[The data]:
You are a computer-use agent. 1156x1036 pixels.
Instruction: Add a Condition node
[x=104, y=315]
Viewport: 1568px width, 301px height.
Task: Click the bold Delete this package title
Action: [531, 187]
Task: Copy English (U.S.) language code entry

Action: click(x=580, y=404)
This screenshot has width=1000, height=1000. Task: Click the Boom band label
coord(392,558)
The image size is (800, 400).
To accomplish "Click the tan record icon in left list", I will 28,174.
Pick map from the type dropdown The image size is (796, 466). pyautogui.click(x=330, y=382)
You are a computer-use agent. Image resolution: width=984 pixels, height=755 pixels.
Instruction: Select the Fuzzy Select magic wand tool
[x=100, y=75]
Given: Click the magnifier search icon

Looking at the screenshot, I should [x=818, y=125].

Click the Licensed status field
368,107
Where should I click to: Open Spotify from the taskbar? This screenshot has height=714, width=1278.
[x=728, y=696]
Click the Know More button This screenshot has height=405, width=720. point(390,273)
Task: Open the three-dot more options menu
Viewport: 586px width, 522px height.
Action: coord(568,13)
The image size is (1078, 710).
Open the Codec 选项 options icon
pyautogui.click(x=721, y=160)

[Directions]:
Can you copy all of the material above word for word, keeping every line as it stands?

[Correct result]:
You are a computer-use agent. 1156x1036 pixels.
Instruction: Add a Condition node
[x=104, y=315]
Viewport: 1568px width, 301px height.
Task: Click the bold Delete this package title
Action: [531, 187]
Task: Copy English (U.S.) language code entry

Action: click(x=580, y=404)
This screenshot has width=1000, height=1000. Task: Click the Boom band label
coord(392,558)
The image size is (800, 400).
To accomplish "Click the tan record icon in left list", I will 28,174.
Pick map from the type dropdown The image size is (796, 466). pyautogui.click(x=330, y=382)
You are a computer-use agent. Image resolution: width=984 pixels, height=755 pixels.
Instruction: Select the Fuzzy Select magic wand tool
[x=100, y=75]
Given: Click the magnifier search icon

Looking at the screenshot, I should [x=818, y=125].

Click the Licensed status field
368,107
Where should I click to: Open Spotify from the taskbar? This screenshot has height=714, width=1278.
[x=728, y=696]
Click the Know More button This screenshot has height=405, width=720. point(390,273)
Task: Open the three-dot more options menu
Viewport: 586px width, 522px height.
Action: coord(568,13)
The image size is (1078, 710).
Open the Codec 选项 options icon
pyautogui.click(x=721, y=160)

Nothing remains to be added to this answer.